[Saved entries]

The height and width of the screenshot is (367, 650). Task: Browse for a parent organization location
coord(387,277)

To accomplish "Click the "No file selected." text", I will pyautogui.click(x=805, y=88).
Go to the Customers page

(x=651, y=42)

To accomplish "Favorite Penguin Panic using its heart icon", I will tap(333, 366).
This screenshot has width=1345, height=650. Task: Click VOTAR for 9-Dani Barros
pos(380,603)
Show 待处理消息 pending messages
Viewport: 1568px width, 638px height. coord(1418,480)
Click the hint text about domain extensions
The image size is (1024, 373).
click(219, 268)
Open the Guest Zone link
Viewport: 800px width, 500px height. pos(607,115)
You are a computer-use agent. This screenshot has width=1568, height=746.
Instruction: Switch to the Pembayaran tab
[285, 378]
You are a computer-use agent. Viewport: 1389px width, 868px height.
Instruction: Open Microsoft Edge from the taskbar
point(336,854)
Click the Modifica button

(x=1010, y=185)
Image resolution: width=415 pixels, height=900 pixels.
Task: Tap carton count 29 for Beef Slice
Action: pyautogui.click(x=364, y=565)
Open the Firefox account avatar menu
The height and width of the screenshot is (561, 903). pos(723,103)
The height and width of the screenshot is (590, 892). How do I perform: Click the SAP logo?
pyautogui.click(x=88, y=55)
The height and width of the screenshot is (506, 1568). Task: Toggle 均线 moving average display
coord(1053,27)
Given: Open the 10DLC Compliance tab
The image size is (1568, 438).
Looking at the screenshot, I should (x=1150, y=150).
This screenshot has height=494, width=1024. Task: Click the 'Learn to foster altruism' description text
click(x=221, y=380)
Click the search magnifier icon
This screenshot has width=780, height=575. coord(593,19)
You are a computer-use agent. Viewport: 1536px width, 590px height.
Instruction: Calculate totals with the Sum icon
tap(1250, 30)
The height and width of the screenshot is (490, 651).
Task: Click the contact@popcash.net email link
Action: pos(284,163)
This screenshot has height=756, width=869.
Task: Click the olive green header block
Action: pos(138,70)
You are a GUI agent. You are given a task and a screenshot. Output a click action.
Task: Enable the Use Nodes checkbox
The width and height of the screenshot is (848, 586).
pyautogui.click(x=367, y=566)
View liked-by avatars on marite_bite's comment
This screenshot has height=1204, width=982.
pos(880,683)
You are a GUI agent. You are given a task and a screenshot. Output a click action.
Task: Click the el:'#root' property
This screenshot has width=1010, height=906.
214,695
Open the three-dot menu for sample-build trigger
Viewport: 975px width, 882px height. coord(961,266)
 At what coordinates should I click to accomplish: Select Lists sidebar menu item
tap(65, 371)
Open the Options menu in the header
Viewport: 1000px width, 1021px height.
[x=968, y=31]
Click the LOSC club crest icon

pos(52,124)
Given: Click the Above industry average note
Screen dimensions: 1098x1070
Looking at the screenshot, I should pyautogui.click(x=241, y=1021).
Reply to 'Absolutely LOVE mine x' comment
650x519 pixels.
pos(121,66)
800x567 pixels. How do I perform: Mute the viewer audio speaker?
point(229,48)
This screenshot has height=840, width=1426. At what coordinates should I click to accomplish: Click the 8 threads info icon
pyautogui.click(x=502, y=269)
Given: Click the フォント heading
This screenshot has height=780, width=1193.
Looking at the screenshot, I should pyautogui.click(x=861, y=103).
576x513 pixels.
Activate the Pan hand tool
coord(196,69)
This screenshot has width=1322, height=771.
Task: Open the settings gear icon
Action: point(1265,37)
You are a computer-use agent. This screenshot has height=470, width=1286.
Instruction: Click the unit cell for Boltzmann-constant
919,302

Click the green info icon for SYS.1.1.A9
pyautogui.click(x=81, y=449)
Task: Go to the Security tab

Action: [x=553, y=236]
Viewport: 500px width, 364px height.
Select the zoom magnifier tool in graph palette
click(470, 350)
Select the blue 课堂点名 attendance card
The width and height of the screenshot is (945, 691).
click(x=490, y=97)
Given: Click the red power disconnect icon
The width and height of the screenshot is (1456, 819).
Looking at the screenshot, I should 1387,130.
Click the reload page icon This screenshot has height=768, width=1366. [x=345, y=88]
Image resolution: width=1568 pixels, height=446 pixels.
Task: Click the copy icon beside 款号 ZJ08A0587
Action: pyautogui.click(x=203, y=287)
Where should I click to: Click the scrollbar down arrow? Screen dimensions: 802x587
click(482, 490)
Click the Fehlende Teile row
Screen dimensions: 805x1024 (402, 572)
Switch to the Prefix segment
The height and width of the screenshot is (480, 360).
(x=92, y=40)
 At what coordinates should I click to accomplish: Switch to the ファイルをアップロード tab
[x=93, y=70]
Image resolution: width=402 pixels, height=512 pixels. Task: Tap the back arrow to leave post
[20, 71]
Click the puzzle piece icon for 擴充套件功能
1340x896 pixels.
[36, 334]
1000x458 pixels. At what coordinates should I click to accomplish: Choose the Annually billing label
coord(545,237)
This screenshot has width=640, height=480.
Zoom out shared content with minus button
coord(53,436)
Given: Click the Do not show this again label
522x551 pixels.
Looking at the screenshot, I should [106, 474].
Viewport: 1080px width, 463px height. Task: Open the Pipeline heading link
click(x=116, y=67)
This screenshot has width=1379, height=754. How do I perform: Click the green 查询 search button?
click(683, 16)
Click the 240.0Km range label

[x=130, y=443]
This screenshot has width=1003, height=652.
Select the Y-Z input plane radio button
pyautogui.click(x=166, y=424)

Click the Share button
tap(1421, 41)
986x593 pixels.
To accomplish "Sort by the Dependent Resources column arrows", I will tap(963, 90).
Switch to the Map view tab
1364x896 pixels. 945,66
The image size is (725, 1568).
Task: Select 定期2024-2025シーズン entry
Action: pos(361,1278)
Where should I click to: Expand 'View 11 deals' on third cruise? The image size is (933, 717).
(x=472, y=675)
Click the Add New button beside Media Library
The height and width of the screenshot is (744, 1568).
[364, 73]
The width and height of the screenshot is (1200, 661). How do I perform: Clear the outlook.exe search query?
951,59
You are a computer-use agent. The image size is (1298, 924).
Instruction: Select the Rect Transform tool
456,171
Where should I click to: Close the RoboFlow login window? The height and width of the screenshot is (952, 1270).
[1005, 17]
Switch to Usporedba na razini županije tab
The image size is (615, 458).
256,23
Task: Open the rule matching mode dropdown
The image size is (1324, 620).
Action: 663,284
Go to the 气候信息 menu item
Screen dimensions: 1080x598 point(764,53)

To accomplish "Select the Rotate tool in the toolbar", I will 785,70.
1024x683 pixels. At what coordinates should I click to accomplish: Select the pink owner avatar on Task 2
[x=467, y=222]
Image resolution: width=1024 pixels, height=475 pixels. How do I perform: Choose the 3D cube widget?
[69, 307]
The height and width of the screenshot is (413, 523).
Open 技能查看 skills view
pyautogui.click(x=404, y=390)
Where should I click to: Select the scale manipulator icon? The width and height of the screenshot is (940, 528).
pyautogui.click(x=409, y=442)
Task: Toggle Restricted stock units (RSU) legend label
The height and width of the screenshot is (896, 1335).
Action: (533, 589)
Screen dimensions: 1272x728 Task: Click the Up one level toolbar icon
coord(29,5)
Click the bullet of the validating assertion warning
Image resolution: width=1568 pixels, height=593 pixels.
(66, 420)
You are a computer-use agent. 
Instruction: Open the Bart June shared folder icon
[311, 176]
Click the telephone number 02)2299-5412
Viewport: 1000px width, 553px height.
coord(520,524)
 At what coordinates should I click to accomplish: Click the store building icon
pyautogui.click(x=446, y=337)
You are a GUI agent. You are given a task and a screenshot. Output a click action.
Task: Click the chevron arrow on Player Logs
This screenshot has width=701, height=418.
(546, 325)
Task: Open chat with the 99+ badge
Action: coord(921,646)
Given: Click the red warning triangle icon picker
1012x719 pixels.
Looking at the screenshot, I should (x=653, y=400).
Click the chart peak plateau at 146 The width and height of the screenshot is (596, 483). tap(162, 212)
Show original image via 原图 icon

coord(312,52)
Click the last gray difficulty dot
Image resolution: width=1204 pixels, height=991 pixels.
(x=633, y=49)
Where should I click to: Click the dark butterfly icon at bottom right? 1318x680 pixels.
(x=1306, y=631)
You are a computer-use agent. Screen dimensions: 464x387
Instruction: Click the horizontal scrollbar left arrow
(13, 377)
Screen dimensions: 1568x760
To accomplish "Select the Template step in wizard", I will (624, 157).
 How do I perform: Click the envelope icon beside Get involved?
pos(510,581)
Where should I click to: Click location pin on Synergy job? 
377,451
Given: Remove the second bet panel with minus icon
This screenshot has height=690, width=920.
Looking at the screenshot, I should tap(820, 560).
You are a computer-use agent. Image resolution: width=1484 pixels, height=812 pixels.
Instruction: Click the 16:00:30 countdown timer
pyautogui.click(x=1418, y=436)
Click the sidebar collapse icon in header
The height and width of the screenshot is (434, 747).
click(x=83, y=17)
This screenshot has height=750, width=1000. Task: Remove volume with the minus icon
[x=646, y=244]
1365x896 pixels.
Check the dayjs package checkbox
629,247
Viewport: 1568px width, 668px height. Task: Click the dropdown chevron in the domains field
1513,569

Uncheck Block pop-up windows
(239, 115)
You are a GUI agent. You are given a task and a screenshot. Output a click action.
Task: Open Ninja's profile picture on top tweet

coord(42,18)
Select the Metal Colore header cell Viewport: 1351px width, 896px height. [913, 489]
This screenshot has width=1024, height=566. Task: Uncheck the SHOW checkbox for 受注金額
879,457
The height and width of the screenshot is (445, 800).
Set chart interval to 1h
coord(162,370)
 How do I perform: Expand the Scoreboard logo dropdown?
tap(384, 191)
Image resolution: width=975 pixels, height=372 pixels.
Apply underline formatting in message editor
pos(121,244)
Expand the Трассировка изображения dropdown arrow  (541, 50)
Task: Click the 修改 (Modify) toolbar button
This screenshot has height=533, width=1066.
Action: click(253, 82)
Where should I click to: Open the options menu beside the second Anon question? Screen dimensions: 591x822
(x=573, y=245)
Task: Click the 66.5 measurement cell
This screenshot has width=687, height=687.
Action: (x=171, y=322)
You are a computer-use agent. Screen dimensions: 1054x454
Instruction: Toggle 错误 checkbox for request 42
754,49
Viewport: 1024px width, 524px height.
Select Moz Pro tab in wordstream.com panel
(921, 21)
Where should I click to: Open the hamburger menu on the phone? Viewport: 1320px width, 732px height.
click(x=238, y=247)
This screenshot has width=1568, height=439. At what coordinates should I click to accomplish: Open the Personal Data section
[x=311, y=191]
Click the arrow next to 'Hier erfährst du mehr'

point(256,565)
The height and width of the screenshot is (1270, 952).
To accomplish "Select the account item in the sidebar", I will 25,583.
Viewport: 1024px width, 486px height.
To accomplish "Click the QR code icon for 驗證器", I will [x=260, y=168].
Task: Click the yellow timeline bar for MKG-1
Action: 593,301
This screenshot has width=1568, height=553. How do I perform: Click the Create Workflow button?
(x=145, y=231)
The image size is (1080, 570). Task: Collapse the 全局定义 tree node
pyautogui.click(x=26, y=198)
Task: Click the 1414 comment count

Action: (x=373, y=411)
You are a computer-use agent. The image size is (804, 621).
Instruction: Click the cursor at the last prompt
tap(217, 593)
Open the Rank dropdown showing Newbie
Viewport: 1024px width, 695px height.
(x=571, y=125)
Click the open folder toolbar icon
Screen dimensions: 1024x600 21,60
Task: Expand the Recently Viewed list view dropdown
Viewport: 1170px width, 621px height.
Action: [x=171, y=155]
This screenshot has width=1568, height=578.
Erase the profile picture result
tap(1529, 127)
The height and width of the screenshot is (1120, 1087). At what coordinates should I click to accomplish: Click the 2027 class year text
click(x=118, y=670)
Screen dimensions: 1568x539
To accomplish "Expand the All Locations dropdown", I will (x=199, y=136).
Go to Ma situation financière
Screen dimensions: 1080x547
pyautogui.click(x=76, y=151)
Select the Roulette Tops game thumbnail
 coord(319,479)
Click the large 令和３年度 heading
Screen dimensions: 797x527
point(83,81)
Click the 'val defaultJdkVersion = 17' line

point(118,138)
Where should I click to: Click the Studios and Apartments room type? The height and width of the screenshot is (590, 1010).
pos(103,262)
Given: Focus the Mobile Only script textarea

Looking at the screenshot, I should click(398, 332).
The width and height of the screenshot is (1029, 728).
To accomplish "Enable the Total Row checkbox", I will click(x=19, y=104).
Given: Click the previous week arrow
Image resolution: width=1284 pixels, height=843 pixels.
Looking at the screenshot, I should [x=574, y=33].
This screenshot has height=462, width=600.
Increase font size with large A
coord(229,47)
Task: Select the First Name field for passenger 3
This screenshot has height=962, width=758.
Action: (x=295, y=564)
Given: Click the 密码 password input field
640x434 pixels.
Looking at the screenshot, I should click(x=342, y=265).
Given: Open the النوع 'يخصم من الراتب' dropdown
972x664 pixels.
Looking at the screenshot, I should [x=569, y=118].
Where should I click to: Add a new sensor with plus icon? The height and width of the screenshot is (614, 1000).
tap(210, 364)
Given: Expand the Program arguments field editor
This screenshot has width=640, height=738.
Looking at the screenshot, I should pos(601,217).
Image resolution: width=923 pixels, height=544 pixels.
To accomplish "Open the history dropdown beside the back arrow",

WHAT IS REQUIRED: All that is wanted is a faithful reproduction of the line above with "Screen dimensions: 797x527", the line with "Given: Click the 密码 password input field", and every line in between.

ANSWER SPACE:
Screen dimensions: 797x527
point(83,81)
Click the 'val defaultJdkVersion = 17' line

point(118,138)
Where should I click to: Click the Studios and Apartments room type? The height and width of the screenshot is (590, 1010).
pos(103,262)
Given: Focus the Mobile Only script textarea

Looking at the screenshot, I should click(398, 332).
The width and height of the screenshot is (1029, 728).
To accomplish "Enable the Total Row checkbox", I will click(x=19, y=104).
Given: Click the previous week arrow
Image resolution: width=1284 pixels, height=843 pixels.
Looking at the screenshot, I should [x=574, y=33].
This screenshot has height=462, width=600.
Increase font size with large A
coord(229,47)
Task: Select the First Name field for passenger 3
This screenshot has height=962, width=758.
Action: (x=295, y=564)
Given: Click the 密码 password input field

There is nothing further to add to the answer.